Como es habitual, no pretendo ofrecer una solución ideal, ni siquiera afirmar que existe alguna. Definir las expresiones de odio, o incluso simplemente supervisarlas y controlarlas (aunque eso fuera deseable) es una tarea extremadamente complicada. Mi objetivo con esta publicación es definir los parámetros para un debate informado, el cual espero que se logre gracias a las cuestiones anteriores. El objetivo principal es seguir progresando hacia la realización de nuestros ideales, aunque tengamos que admitir que la perfección nunca estará a nuestro alcance.
También debo ofrecer algunas palabras de advertencia, dada mi experiencia personal con los gobiernos represores. La línea entre ilegalizar la difamación y la censura total es muy fácil de cruzar. Cuando nos planteemos qué sacrificamos en libertad de expresión en aras de la supervisión controlada, haríamos bien en tener en cuenta que las restricciones introducidas en el mundo libre con buenas intenciones pueden y serán utilizadas para propósitos erróneos por parte de gobiernos autoritarios. Por ejemplo, la infame ley de propaganda homofóbica de Rusia prohíbe cualquier tipo de expresión que «respalde un comportamiento homosexual en menores» y también se ha abusado de ella para hacer una persecución política. Una restricción tan amplia y vaga supone que su cumplimiento está completamente en manos de la legislatura controlada por el Kremlin, que puede elegir qué instancias procesar en función de sus intereses. Es una forma sencilla y cómoda de silenciar todos los puntos de vista disidentes o distintos a los tradicionales que amenazan al régimen.
De forma parecida, las leyes contra el «extremismo» pueden parecer una buena idea en lugares en los que se lucha contra poblaciones radicalizadas que difunden propaganda de odio y llamadas a acciones violentas. Pero en Rusia y en otros lugares donde se enfrenta a regímenes autoritarios, cualquier oposición al gobierno se etiqueta rápidamente como extremista, se prohíbe y se suceden los arrestos, ya se trate de panfletos, concentraciones o sitios web. Las democracias no son inmunes al uso abusivo de estas leyes, es cierto, pero al menos existe un recurso político, debate y medios de comunicación libres para lograr hacerles frente.
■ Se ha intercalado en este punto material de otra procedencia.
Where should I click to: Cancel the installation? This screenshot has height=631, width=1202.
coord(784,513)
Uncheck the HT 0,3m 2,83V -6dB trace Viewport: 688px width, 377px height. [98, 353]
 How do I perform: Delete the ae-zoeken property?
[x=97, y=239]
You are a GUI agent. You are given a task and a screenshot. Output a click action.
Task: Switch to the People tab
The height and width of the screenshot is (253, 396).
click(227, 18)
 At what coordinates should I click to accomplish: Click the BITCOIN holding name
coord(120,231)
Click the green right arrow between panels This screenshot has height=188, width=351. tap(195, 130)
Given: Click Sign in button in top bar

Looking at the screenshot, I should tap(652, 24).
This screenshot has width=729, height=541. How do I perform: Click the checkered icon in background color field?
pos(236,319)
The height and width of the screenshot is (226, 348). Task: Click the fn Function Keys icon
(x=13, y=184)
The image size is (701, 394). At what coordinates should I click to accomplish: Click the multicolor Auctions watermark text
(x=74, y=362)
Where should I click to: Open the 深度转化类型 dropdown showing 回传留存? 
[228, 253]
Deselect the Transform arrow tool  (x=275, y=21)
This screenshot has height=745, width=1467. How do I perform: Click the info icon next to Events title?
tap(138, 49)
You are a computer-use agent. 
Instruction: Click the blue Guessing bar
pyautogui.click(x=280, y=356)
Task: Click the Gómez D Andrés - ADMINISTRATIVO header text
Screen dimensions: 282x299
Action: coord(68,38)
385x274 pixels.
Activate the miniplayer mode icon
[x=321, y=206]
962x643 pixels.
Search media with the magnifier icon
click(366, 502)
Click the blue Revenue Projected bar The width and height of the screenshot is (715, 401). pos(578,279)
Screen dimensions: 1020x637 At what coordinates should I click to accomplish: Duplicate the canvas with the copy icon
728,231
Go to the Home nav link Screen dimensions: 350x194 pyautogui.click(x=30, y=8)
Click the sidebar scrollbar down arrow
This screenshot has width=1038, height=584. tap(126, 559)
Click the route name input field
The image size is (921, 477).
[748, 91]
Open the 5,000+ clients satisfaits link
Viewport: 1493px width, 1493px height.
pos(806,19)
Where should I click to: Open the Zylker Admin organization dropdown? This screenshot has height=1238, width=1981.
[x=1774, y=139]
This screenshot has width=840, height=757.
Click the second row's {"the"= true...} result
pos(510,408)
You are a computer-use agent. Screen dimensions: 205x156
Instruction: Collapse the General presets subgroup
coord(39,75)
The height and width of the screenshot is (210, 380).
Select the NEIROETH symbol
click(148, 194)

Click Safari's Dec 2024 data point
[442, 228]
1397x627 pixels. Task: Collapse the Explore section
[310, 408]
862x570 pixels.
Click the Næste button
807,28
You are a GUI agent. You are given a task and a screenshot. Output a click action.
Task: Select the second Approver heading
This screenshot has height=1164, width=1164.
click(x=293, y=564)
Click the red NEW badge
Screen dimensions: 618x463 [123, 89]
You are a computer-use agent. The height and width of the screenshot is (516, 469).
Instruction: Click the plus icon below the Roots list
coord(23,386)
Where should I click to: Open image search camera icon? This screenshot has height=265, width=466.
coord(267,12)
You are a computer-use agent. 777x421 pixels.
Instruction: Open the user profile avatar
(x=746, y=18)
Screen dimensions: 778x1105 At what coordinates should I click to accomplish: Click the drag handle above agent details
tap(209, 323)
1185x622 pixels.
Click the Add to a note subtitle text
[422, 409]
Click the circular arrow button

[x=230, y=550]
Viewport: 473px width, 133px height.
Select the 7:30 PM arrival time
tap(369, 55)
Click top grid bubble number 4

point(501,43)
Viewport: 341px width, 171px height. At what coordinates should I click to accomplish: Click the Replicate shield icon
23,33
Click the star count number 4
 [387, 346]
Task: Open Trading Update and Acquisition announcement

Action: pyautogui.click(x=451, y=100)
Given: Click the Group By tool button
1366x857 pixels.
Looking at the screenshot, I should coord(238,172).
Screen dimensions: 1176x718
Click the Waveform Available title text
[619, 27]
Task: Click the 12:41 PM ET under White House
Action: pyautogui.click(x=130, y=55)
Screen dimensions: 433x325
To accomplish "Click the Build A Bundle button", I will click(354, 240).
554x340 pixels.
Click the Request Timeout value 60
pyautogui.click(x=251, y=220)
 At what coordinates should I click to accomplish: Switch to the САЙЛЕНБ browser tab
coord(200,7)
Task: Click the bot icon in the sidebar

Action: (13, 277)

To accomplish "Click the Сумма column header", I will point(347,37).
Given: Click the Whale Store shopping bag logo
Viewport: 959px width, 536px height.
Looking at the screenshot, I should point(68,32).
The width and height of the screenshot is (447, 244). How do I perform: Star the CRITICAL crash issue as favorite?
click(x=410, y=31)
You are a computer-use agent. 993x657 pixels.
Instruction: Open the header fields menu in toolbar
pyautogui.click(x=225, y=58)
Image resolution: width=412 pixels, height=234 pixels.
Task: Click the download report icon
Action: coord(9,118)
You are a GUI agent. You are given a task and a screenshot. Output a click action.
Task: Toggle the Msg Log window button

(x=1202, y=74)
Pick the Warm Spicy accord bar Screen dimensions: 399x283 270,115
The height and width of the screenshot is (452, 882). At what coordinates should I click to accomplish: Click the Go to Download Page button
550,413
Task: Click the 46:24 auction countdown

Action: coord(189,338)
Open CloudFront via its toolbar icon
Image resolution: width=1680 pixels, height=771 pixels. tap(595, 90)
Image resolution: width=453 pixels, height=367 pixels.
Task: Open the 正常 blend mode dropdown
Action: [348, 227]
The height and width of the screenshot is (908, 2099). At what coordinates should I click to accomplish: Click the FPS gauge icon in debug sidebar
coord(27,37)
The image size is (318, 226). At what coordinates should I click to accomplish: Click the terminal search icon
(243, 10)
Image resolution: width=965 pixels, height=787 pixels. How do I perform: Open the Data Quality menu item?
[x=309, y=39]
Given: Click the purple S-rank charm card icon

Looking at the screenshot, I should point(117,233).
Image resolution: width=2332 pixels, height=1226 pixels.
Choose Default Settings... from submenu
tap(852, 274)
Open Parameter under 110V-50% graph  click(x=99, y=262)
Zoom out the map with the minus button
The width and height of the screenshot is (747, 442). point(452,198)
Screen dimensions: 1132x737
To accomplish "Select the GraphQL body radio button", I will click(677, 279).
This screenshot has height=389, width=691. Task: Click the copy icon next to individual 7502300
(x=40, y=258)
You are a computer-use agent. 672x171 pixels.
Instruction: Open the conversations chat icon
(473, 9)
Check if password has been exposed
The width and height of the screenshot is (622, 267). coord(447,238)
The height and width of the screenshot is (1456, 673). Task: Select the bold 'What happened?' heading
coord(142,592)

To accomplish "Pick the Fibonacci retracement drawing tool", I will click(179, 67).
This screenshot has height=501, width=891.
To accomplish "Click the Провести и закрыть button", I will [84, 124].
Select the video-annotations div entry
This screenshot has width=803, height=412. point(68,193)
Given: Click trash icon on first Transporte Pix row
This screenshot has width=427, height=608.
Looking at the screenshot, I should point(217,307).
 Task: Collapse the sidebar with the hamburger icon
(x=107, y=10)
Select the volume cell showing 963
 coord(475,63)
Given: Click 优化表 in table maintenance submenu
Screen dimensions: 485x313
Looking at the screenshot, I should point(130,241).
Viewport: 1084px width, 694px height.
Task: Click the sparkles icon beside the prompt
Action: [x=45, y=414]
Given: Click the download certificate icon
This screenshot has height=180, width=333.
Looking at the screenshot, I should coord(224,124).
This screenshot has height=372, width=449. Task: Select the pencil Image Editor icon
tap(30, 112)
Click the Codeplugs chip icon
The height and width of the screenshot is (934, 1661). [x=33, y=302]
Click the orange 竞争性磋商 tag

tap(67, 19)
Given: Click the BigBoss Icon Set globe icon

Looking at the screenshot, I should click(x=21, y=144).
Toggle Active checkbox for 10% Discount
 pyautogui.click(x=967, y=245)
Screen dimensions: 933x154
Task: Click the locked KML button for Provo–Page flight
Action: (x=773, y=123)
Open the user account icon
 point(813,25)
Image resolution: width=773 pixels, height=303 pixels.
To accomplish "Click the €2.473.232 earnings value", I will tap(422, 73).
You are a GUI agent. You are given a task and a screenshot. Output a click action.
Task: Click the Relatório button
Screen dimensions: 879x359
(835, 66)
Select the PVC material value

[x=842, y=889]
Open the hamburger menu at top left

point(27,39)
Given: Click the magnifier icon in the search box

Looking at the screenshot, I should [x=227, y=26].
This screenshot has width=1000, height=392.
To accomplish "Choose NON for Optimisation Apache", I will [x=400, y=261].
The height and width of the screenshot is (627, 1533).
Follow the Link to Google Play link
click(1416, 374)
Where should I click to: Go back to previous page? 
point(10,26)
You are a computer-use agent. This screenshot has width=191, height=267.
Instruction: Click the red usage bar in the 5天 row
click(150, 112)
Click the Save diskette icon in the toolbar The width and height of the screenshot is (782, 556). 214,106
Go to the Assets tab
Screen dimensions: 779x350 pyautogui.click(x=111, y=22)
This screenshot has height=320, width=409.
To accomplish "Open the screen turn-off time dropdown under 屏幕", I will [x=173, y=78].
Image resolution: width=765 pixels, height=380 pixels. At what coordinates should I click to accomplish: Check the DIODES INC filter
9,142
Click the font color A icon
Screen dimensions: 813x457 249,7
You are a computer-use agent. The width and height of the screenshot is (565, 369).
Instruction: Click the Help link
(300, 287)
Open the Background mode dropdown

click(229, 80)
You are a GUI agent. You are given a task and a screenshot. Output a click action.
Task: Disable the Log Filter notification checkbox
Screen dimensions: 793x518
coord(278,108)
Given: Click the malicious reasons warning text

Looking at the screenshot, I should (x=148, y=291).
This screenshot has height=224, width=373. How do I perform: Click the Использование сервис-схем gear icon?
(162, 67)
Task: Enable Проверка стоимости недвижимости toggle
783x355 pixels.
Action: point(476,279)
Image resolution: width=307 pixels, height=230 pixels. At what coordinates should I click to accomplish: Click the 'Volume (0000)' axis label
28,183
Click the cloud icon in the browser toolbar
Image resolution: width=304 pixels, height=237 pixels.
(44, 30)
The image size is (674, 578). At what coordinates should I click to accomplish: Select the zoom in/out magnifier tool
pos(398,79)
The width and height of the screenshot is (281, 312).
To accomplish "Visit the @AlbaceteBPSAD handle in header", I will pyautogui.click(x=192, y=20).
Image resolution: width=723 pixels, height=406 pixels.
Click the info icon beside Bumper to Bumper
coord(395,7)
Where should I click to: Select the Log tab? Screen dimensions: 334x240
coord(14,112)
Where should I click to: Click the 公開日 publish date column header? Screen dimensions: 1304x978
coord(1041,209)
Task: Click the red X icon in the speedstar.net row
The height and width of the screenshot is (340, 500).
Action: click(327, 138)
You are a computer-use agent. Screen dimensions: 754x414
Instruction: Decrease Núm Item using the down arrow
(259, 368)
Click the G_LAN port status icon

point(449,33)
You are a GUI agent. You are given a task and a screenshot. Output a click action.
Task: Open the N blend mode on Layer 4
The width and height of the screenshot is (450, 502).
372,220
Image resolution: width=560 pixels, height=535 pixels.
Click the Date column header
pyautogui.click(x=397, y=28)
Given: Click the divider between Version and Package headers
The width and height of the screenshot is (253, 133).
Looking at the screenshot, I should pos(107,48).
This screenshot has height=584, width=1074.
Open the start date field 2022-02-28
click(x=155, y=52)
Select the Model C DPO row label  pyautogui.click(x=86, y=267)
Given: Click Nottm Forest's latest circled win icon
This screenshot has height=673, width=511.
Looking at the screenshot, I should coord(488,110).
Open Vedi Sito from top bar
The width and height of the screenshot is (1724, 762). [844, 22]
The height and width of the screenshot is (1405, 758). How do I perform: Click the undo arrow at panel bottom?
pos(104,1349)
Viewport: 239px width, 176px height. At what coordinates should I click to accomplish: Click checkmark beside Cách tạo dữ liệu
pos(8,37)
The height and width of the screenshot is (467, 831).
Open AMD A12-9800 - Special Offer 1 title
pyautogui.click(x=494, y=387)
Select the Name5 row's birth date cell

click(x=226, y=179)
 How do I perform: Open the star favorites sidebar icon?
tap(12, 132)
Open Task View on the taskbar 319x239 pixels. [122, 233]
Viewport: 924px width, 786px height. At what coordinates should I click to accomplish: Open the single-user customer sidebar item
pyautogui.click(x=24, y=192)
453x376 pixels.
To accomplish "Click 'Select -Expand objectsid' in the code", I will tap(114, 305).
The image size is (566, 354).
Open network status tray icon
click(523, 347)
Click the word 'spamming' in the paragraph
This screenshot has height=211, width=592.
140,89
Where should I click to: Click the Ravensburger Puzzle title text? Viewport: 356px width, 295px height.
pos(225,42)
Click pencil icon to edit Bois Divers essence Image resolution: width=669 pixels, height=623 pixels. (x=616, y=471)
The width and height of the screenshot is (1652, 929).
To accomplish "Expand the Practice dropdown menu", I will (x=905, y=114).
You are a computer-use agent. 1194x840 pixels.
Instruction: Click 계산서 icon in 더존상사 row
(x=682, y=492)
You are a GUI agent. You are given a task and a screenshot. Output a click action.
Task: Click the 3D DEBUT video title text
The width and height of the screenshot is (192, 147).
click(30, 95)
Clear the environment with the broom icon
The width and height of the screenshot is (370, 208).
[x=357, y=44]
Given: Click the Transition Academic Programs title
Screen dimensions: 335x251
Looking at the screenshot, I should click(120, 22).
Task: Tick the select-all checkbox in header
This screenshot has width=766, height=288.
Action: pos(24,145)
El lenguaje legal que intenta codificar las expresiones de odio no es una verdadera solución. En su lugar, nuestro objetivo debería ser un lenguaje más amplio que consagre nuestros principios globales, el cual será mucho más difícil para los regímenes cínicos de subvertir y que mantendrá las puertas abiertas a la libertad de expresión y la libertad individual, para mantener el mundo libre, libre. Lo mejor que podemos hacer para protegernos contra las expresiones de odio reales, a la vez que conservamos la libertad de expresión esencial para el desarrollo humano, es definir y refinar el marco moral de la sociedad que queremos, en la red y fuera de ella. Los detalles concretos sobre qué se puede decir, dónde, cuándo y demás, siempre estarán abiertos a debate, obviamente. Pero no es tan malo que el diablo se centre en los detalles si los ángeles se encargan de ofrecernos el marco global.